▶ Instruções das tarefas
**a)** Segundo o trecho do documento, qual é o bem jurídico protegido no crime de usurpação?
**b)** Com base no trecho do documento, explique por que o dispositivo é classificado como "norma penal em branco em sentido estrito".

▶ Trecho do documento
====

Em se tratando dos Elementos do Tipo que constituem o crime contra o Patrimônio, modalidade Usurpação, tem-se como elementos objetivos as condutas descritas no caput do art. 2º, que são: “produzir” e “explorar”; assim como às descritas no parágrafo primeiro, quais sejam: “adquirir”, “transportar”, “industrializar”, “ter consigo”, “consumir” e “comercializar”. A conduta “produzir” significa fabricar ou criar, enquanto que “explorar” é sinônimo de aproveitar. Estas são condutas de usurpação, cujo sentido é obter algo por fraude ou engano. Os elementos subjetivos dizem respeito à conduta comissiva ou omissiva imprópria, dolosa sem fim especial de agir. Nota-se, portanto, que na modalidade do § 1º, o agente deve ter a consciência ou o conhecimento de que aquele produto é objeto de extração ilícita ou foi extraída em desacordo com a permissão. E o elemento normativo está contido na afirmação “sem autorização legal e em desacordo com as obrigações impostas pelo título autorizativo”. Trata-se de norma penal em branco em sentido estrito, “em face do conteúdo complementar advir de outra instância legal, que não a da norma primária incompleta”, qual seja: “neste dispositivo é oriunda, na sua quase totalidade, da Agência Nacional do Petróleo, Gás Natural e Biocombustíveis – ANP – através da Portaria ANP”. (SILVA et. al., 2010, p. 287-288).

A consumação deste crime (caput) se dá com a produção de bens ou a exploração de matérias-primas pertencentes à União, sem autorização legal e em desacordo com as obrigações impostas pelo título autorizativo. Em relação ao § 1º, segundo José Geraldo da Silva et. al. (2010, p. 288), referido crime consuma-se pelas “condutas de adquirir, transportar, ter consigo, consumir, comercializar, produto ou matéria-prima obtidos fraudulentamente”. A tentativa é admitida, em tese, nas condutas do caput, bem como, nas condutas do § 1º, exceto em relação à conduta “consumir”, no sentido de fazer uso. (SILVA et. al., 2010, p. 288).

O bem jurídico protegido é o Estado e, especificamente, o patrimônio da União. De acordo com Alessandra Rapassi Prado (2007, p. 18), “o bem jurídico aqui protegido é o patrimônio da União, composto, entre outras matérias-primas, pelos recursos minerais; e a lesão caracteriza-se pela usurpação desses objetos materiais”.

====

▶ Material coletado
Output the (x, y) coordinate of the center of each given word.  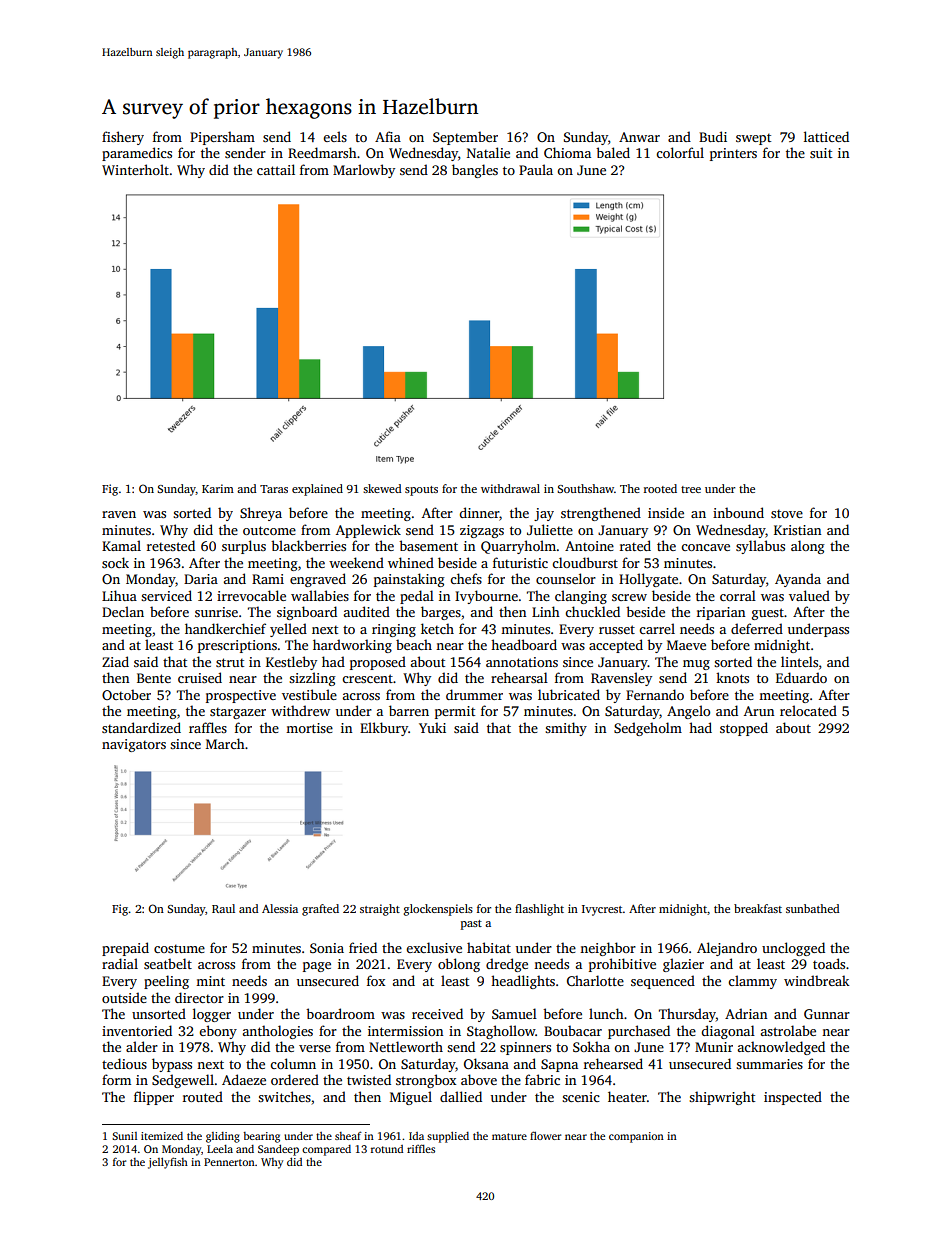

====

▶ Respostas por tarefa
**a)** O Estado e, especificamente, o patrimônio da União.

**b)** O conteúdo que completa a norma vem de outra instância legal, diferente da que criou a norma primária incompleta. Nesse dispositivo, esse complemento vem quase todo da Agência Nacional do Petróleo, Gás Natural e Biocombustíveis (ANP), por meio de Portaria ANP.